*Document extract:*
****************************************
The many examples here of array declarations or variable initializations are not sufficient to get you pegged as a cheater. But when you get multi-line programs of dozens of lines that are precisely the same, even including comments, THAT will ring alarm bells. I don't think anyone writing a simple 'Hello, world' program that is exactly like mine will get called out. If you turn in a hundred line program full of regression equations to plot the Fry Readability Index in a matrix graph that is precisely like mine? Busted!
How about a moderation of -1 pedantic.
One of the greater contrasts between work and college.
At work, you're expected to do all the things they consider wrong. If you can save time by finding the solution online, or delegating the task to someone else, than that just gives you more time to work on the things that haven't already been solved.
In fact if the first thing you do when you have a problem ISN'T googling the problem online to see if there's already a solution, than I'd have to seriously question your skills.
After all, the whole point of programming is to make life easier. Not over complicate it.
I definitely owe at least half my degree to my people skills, rather than to my academic ones.
So, back in the 'day (1989 or so), I was grading for the first data structures course for computer science majors, and wrote a very simple program that stripped comments out of programs and then counted the number of semi-colons, colons, parentheses and so in in each program's source code, then sorted them. When two programs were sufficiently close, I compared them side-by-side and came up with more obvious cheaters than I was expecting. (Including one from two roommates who happened to be alphabetically next to each other.) If those programs have advanced *at all* in 20 years, they're now comparing parse-trees.
****************************************
In the discussion of copied programming assignments, roughly what year was the person grading the first data structures course? The records that come next can be ignored.
****************************************
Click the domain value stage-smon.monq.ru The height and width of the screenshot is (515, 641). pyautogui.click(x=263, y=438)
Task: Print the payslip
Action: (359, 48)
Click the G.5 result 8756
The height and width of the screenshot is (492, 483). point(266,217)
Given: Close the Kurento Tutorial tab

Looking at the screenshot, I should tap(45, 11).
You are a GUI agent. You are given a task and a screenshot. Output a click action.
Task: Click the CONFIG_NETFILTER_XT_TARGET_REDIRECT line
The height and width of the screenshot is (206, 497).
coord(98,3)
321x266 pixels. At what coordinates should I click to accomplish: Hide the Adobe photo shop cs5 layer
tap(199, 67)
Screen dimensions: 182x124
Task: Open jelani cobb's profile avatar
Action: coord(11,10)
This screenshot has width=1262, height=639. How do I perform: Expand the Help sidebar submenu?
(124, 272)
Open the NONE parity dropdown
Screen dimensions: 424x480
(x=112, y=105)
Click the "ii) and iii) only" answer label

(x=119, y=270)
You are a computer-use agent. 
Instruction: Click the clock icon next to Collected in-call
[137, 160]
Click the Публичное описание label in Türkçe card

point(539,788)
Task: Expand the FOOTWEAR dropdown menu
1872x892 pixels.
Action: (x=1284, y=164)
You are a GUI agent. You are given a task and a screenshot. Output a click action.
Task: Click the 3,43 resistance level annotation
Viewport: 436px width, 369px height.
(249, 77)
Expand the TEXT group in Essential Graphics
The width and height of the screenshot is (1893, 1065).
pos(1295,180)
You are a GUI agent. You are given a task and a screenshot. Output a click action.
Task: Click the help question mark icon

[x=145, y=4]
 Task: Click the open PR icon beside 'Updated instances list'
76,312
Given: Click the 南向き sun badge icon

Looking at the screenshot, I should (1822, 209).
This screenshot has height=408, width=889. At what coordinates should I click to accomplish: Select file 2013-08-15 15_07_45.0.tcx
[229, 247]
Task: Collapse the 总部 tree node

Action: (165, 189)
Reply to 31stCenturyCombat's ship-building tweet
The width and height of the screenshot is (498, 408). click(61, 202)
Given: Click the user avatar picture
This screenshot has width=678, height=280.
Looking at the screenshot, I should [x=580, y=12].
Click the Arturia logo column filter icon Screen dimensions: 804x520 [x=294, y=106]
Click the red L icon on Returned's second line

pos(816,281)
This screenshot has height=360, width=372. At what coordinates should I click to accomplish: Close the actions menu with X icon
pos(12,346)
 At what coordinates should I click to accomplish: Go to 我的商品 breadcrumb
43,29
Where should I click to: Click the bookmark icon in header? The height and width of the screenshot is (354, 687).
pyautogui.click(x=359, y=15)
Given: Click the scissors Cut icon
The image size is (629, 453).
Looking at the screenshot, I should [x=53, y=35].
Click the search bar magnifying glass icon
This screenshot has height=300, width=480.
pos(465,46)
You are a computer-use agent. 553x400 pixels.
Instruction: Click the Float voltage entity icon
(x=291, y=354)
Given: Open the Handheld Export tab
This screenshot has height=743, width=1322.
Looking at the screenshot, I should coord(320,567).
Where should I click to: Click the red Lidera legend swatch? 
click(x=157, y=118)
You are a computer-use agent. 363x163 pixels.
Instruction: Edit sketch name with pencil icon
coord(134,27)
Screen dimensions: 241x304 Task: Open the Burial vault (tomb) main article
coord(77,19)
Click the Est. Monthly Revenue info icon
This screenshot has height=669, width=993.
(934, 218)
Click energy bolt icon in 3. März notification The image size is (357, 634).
****************************************
*Answer for the task:*
Around 1989.